The Angel of the Waters statue atop the Bethesda Fountain is the masterpiece of sculptor Emma Stebbins. It was the earliest public artwork by a woman in New York City and the only sculpture sanctioned as part of the early design and construction phase of Central Park.
The iconic statue was designed in the 1860s while Stebbins was living in Rome with her lover Charlotte Cushman, the leading actress of the American and British stages. Stebbins was but one of a number of lesbian artists, known as “female jolly bachelors,” that formed a circle around Cushman. The group, which also included novelist-journalist Matilda Hayes and sculptors Harriet Hosmer and Edmonia Lewis, were among the first generation of women to forge careers in the arts and to form same-sex relationships.
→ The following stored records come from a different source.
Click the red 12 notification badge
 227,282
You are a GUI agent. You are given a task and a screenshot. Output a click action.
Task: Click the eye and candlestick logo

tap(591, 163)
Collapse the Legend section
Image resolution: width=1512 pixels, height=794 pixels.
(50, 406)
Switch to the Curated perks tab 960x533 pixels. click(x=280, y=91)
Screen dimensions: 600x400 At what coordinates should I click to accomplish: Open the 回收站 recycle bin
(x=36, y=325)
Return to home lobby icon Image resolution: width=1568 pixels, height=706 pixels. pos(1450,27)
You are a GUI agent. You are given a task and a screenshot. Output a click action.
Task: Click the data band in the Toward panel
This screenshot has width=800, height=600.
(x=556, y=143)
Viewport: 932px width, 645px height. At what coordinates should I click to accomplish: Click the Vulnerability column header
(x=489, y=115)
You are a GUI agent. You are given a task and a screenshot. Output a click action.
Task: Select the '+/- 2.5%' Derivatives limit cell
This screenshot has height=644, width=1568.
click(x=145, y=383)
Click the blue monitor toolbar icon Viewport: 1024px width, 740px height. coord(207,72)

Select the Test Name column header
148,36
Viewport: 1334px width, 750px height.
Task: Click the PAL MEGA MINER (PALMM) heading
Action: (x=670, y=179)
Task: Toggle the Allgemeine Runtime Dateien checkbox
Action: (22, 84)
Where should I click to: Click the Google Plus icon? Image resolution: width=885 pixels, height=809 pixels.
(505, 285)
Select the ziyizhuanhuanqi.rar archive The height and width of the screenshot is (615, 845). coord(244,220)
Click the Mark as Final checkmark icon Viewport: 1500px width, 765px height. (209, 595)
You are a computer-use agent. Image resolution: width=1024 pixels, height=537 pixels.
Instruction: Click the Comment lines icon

Stebbins’ sculptural group depicts the biblical “Angel of Bethesda” resting on a base surrounded by four cherubs representing “health,” “purity,” “peace,” and “temperance.” This theme was considered a particularly appropriate symbol of the healthful benefits provided by the Croton Aqueduct water then stored in Central Park reservoirs.
Playwright Tony Kushner understood the symbolism of the curative powers of the water from the biblical fountain of Bethesda and, appropriately, set the final scene of the Perestroika section of the AIDS-themed play Angels in America (1993) at this location in Central Park.